Projet de loi modifiant le Code criminel et la Loi sur la protection d’espèces animales ou végétales sauvages et la réglementation de leur commerce international et interprovincial
Vingt-cinquième rapport du Comité des affaires juridiques et constitutionnelles--Débat
3 octobre 2024
Honorables sénateurs, en tant que parrain du projet de loi S-15 d’initiative ministérielle, je prends la parole pour soutenir l’excellent rapport du Comité des affaires juridiques et constitutionnelles sur cette mesure législative, qui comprend des amendements importants et des observations.
Comme vous le savez, ce projet de loi propose une protection juridique pour les éléphants et les grands singes en captivité. Grâce aux amendements proposés dans le rapport, le projet de loi peut également fournir un mécanisme pour protéger davantage d’espèces sauvages au fil du temps, comme les grands félins, ainsi que la sécurité publique.
Avant de passer au rapport, rappelons que le projet de loi S-15 répond au mandat électoral que les Canadiens ont accordé au gouvernement, qui consiste à protéger la faune sauvage en captivité en s’appuyant sur les lois canadiennes de 2019 relatives à la captivité des baleines et des dauphins. Le projet de loi bénéficie du soutien de Jane Goodall — qui nous a rendu visite au printemps — et d’une coalition de 10 grands zoos canadiens et organismes de protection des animaux.

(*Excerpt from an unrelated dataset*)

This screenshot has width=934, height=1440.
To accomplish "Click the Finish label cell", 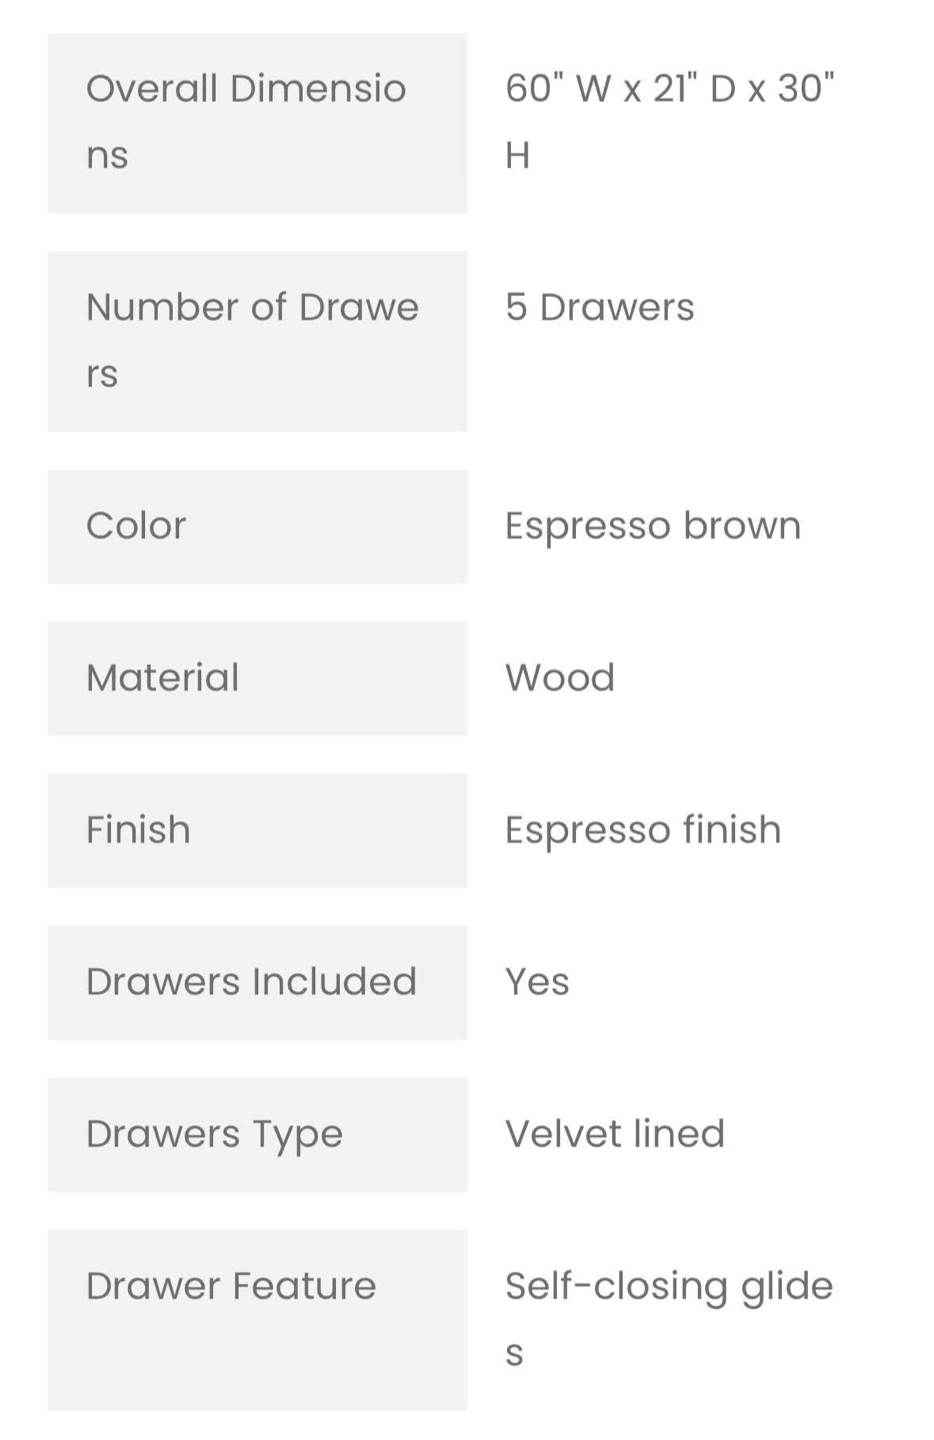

Le projet de loi S-15 exige une licence pour l’acquisition, la reproduction, l’importation ou l’exportation d’éléphants et de grands singes, mais seulement à des fins de conservation ou de recherche scientifique ou bien si c’est dans leur intérêt. À l’heure actuelle, les 25 éléphants et les 30 grands singes qui se trouvent en captivité à quatre endroits au Canada seront tous protégés par des droits acquis.
Le projet de loi vise à mettre fin à la reproduction commerciale et à la vente d’éléphants au Canada, y compris à la séparation cruelle des couples mère-fille, qui restent normalement unis pour la vie. Il empêchera également la répétition de situations tristes comme celle de Lucy, l’éléphante solitaire d’Edmonton, tout en permettant des transferts vers des refuges situés dans un climat plus chaud, si cela s’avère nécessaire.
De plus, le projet de loi S-15 empêcherait l’importation des plus proches parents vivants de l’humanité — les grands singes, ce qui inclut les chimpanzés, les gorilles, les orangs-outans et les bonobos — dans de petits zoos privés ou en tant qu’animaux de compagnie exotiques. Enfin, il interdirait l’utilisation de ces espèces dans des spectacles de divertissement, tels que les spectacles de cirque avec des éléphants qui ont eu lieu en Ontario.
Passons au rapport du Comité des affaires juridiques. Sur une période de trois mois, nous avons tenu 12 réunions et entendu 45 témoins, dont le ministre de l’Environnement et du Changement climatique, Steven Guilbeault, ainsi que des scientifiques, des organisations non gouvernementales, des zoos, des sanctuaires et des professeurs de droit.
Nous avons également reçu 22 mémoires.
Aujourd’hui, je vais d’abord parler des preuves scientifiques et juridiques que le comité a reçues, puis des amendements présentés dans le rapport et, enfin, des observations du comité.
Tout d’abord, penchons-nous sur les preuves scientifiques et juridiques en lien avec le projet de loi S-15. Le comité a reçu des preuves concluantes de la part de scientifiques indépendants indiquant que la captivité est un risque de cruauté pour les éléphants et les grands singes, et que ce projet de loi est nécessaire pour protéger ces êtres qui ont une conscience de soi, qui ressentent des émotions et qui sont très sociaux.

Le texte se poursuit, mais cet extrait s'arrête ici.